Stored rows:
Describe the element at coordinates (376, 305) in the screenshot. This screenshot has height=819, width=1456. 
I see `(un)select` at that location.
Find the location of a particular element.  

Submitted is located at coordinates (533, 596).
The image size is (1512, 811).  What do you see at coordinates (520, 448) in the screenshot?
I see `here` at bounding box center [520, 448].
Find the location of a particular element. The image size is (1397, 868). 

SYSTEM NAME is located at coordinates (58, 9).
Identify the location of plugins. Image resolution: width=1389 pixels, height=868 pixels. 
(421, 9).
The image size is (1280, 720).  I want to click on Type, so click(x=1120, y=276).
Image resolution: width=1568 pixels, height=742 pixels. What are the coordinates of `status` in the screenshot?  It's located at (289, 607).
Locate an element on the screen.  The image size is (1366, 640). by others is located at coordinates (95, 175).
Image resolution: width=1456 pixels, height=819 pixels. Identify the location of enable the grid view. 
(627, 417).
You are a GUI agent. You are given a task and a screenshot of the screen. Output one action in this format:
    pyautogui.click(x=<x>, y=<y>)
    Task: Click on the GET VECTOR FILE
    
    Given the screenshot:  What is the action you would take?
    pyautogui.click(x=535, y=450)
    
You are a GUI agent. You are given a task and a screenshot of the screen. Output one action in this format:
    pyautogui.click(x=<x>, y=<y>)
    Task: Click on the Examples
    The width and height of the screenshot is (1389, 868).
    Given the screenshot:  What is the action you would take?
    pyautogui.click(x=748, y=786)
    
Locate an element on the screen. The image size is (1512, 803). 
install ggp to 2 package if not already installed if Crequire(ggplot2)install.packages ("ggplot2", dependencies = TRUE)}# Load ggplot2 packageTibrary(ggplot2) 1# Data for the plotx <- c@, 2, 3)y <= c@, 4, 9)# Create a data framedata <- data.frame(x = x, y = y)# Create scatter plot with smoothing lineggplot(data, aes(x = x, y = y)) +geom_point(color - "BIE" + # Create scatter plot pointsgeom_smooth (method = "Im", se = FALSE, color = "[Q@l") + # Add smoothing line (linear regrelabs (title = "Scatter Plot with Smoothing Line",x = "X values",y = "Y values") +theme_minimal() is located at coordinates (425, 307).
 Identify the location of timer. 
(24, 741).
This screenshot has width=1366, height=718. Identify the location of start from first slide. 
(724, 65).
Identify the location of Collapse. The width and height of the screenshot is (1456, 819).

Task goal: Show each line above that contains the string "Find".

Result of this exercise:
Find the location of a particular element.  
Find the location of a particular element. The image size is (1397, 868). 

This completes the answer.